## PAGE:
▼
I like to ride ATV's, but it's not like we are exactly short on places to ride here. Not everyone who enjoys the outdoors uses ATV's and those few riders that are constantly going off trail are not doing the rest of us any favors when it comes to issues like this.

I'm of the mindset that even if someone uses the outdoors differently than I do, their right to do so should be protected even if that means regulating things differently in different areas. I don't agree with many of the ideas espoused by the Sierra Club, but that also doesn't automatically invalidate them either. It's more dangerous when we don't have a voice of opposition in my opinion.


----------



## #1DEER 1-I (Sep 10, 2007)

ATV trails don't need to be in every canyon and on every ride line. I support places closed to vehicle access, how can you get away with no place to get away to? I don't think this at all constitutes a title about an attack on our public lands.


----------



## Hoopermat (Dec 17, 2010)

Reading this article that was written by a agenda driven reporter is not going to give you all the information. The open miles of trails is a smoke and mirrors trick.

http://a123.g.akamai.net/7/123/1155...i.com/11558/www/nepa/99725_FSPLT3_2427598.pdf


----------



## Kwalk3 (Jun 21, 2012)

I'll admit I didn't read the whole thing, but from what I have gleaned from it, including the tables you referenced about the options, I still don't take issue with what is being proposed. Is it the 97 miles of unauthorized trails being closed down that's causing a stir? Because I think that is a good thing.
▲
## EXERCISE MATERIALS:
▼
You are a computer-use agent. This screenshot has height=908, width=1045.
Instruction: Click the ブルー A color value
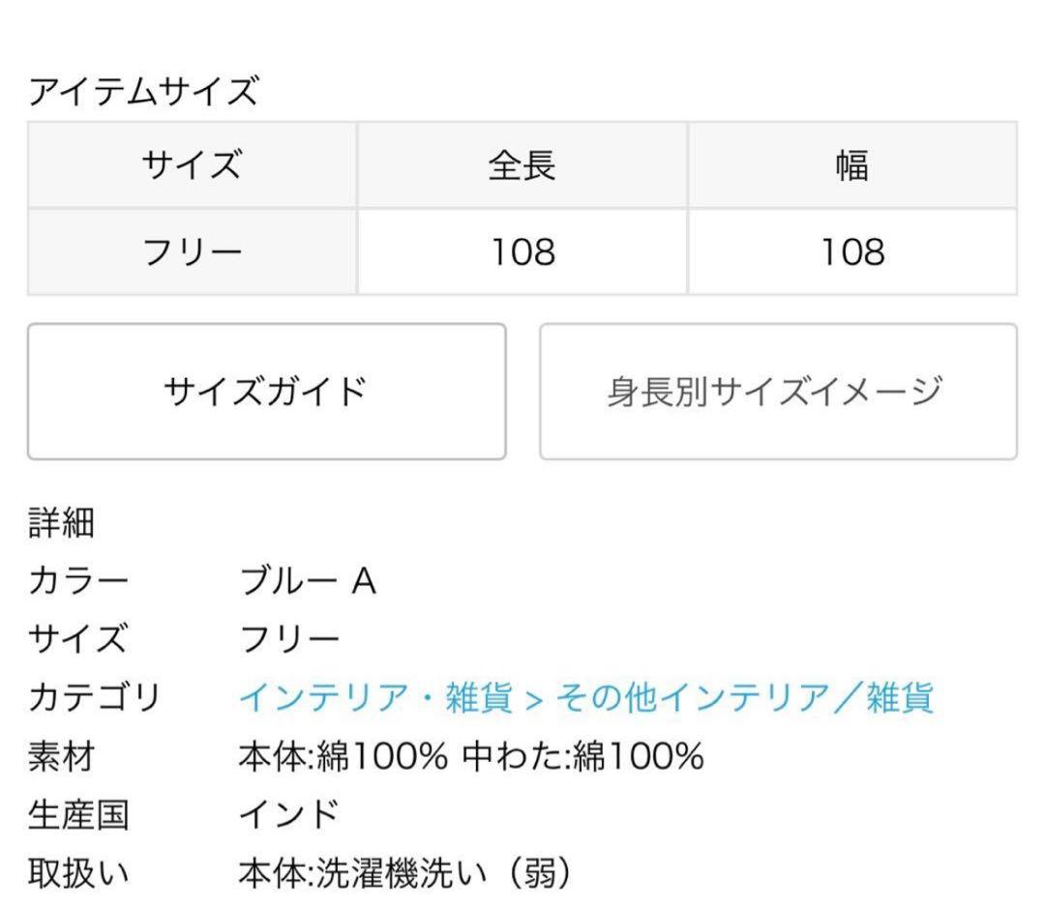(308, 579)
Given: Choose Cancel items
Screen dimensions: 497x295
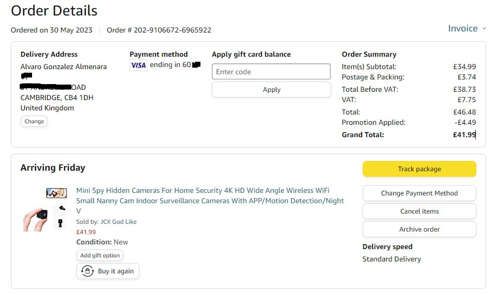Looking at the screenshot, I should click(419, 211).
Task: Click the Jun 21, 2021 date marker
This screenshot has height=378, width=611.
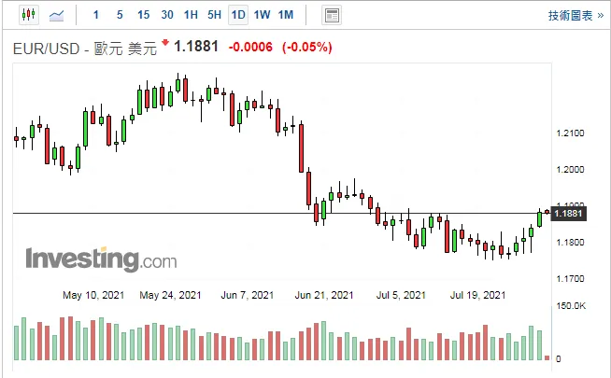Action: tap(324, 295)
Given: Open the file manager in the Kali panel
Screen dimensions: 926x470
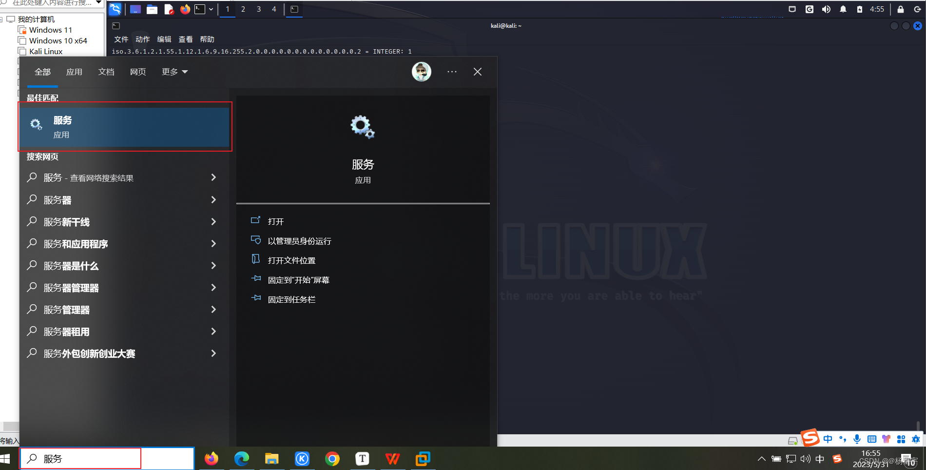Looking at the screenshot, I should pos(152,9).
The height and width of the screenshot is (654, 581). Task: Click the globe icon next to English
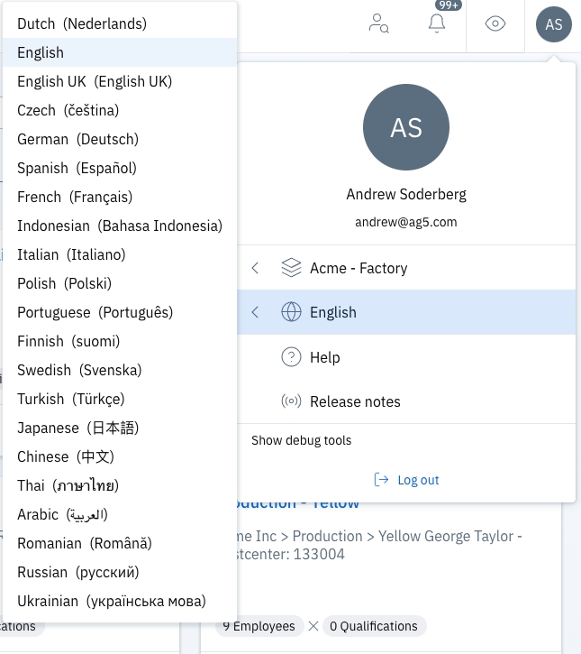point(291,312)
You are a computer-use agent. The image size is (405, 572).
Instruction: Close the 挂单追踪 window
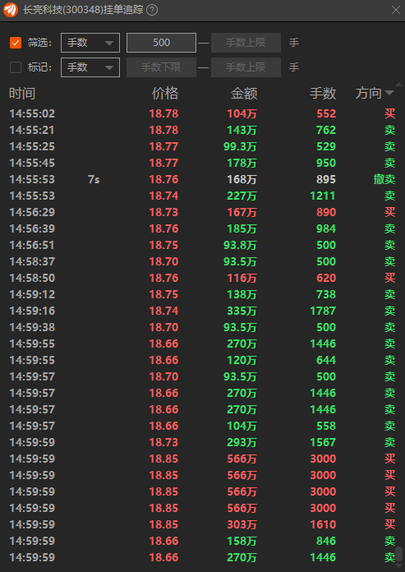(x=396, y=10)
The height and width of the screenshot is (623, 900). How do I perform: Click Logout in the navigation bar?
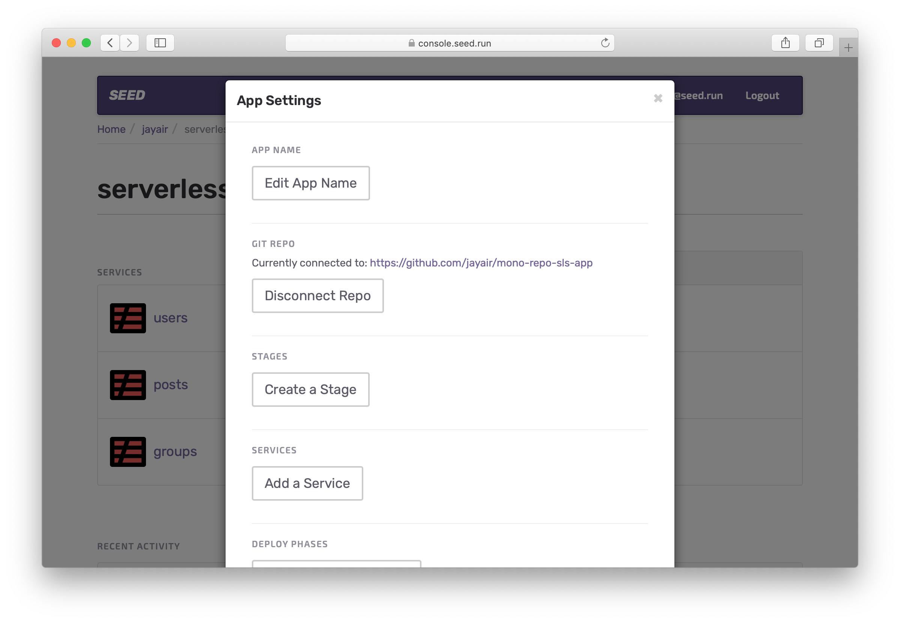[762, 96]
▲
▼
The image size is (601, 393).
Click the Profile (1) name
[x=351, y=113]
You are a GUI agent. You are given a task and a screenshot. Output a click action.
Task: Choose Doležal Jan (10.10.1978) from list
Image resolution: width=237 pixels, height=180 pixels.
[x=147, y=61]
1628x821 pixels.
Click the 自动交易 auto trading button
▲
## THE TASKS:
**a)** Convert the rows starting at the line that contains "1628x821 pixels." and ending at the line that contains "Click the 自动交易 auto trading button", both included, into a JSON list of strings with one string per line and blank lines omitted.
**b)** Continue the forum discussion about ATV trail closures from the point where it stops.

## RESULTS FOR THE EXERCISE:
**a)**
[
  "1628x821 pixels.",
  "Click the 自动交易 auto trading button"
]

**b)**
Seems to me like the atv guys aren't happy and neither is the Sierra club. Smells like a good compromise to me.....


----------



## Dukes_Daddy (Nov 14, 2008)

Your header should read "Utah's public lands under attack by lazy arsed ATV riders and Sierra Club trying to get Forest Service to protect OUR lands".


----------



## Packfish (Oct 30, 2007)

Not a huge Sierra Club fan- but it seems to boil down to the same reason this happens with other activities- lack of self regulating- from jet skiers to 4 wheelers to Dirt bikes and so on. The groups see things that shouldn't be going on and let it go. Just like about everything else you see in our so called ' enlightened free to be society"


----------



## paddler (Jul 17, 2009)

I would favor more restrictions on ATV use and far more enforcement. Irresponsible use is a huge problem. Use the quads that God gave you.


----------



## rjefre (Sep 8, 2007)

I agree that the title of this thread is way more misleading that the title of the article. After reading the article, it sounds like a bunch of ATV folks like to go off-trail and are ruining it for everyone else. It also sounds like the Sierra Club would like to see more Forest Service folks out in the area to enforce the existing laws. I see nothing provocative in this information.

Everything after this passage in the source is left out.